DATASET:
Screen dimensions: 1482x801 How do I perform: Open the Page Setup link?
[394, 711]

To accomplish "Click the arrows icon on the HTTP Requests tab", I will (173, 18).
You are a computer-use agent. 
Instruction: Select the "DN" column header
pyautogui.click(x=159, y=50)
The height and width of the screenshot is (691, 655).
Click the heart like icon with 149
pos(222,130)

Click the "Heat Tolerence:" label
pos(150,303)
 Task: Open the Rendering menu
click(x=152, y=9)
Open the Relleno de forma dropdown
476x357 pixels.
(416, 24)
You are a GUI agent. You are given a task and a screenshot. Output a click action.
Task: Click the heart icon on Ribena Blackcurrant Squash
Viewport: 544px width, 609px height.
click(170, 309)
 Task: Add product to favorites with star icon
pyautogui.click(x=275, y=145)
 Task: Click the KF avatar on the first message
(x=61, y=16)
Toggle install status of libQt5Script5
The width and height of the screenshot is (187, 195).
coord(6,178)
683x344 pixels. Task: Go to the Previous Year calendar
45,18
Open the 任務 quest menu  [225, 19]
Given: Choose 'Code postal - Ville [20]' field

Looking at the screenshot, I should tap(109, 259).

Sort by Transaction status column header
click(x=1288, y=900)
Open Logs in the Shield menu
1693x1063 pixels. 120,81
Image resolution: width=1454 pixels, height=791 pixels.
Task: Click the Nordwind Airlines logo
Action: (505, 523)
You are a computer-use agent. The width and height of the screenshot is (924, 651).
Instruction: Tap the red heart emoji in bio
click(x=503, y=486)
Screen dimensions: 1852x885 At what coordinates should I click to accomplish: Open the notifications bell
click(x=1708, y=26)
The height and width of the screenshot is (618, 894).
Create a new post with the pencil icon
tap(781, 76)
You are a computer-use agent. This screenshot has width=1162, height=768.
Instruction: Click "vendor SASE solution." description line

SET TASK: Copy out every one of the records above word for word.

ANSWER IN FULL:
Screen dimensions: 1482x801 How do I perform: Open the Page Setup link?
[394, 711]

To accomplish "Click the arrows icon on the HTTP Requests tab", I will (173, 18).
You are a computer-use agent. 
Instruction: Select the "DN" column header
pyautogui.click(x=159, y=50)
The height and width of the screenshot is (691, 655).
Click the heart like icon with 149
pos(222,130)

Click the "Heat Tolerence:" label
pos(150,303)
 Task: Open the Rendering menu
click(x=152, y=9)
Open the Relleno de forma dropdown
476x357 pixels.
(416, 24)
You are a GUI agent. You are given a task and a screenshot. Output a click action.
Task: Click the heart icon on Ribena Blackcurrant Squash
Viewport: 544px width, 609px height.
click(170, 309)
 Task: Add product to favorites with star icon
pyautogui.click(x=275, y=145)
 Task: Click the KF avatar on the first message
(x=61, y=16)
Toggle install status of libQt5Script5
The width and height of the screenshot is (187, 195).
coord(6,178)
683x344 pixels. Task: Go to the Previous Year calendar
45,18
Open the 任務 quest menu  [225, 19]
Given: Choose 'Code postal - Ville [20]' field

Looking at the screenshot, I should tap(109, 259).

Sort by Transaction status column header
click(x=1288, y=900)
Open Logs in the Shield menu
1693x1063 pixels. 120,81
Image resolution: width=1454 pixels, height=791 pixels.
Task: Click the Nordwind Airlines logo
Action: (505, 523)
You are a computer-use agent. The width and height of the screenshot is (924, 651).
Instruction: Tap the red heart emoji in bio
click(x=503, y=486)
Screen dimensions: 1852x885 At what coordinates should I click to accomplish: Open the notifications bell
click(x=1708, y=26)
The height and width of the screenshot is (618, 894).
Create a new post with the pencil icon
tap(781, 76)
You are a computer-use agent. This screenshot has width=1162, height=768.
Instruction: Click "vendor SASE solution." description line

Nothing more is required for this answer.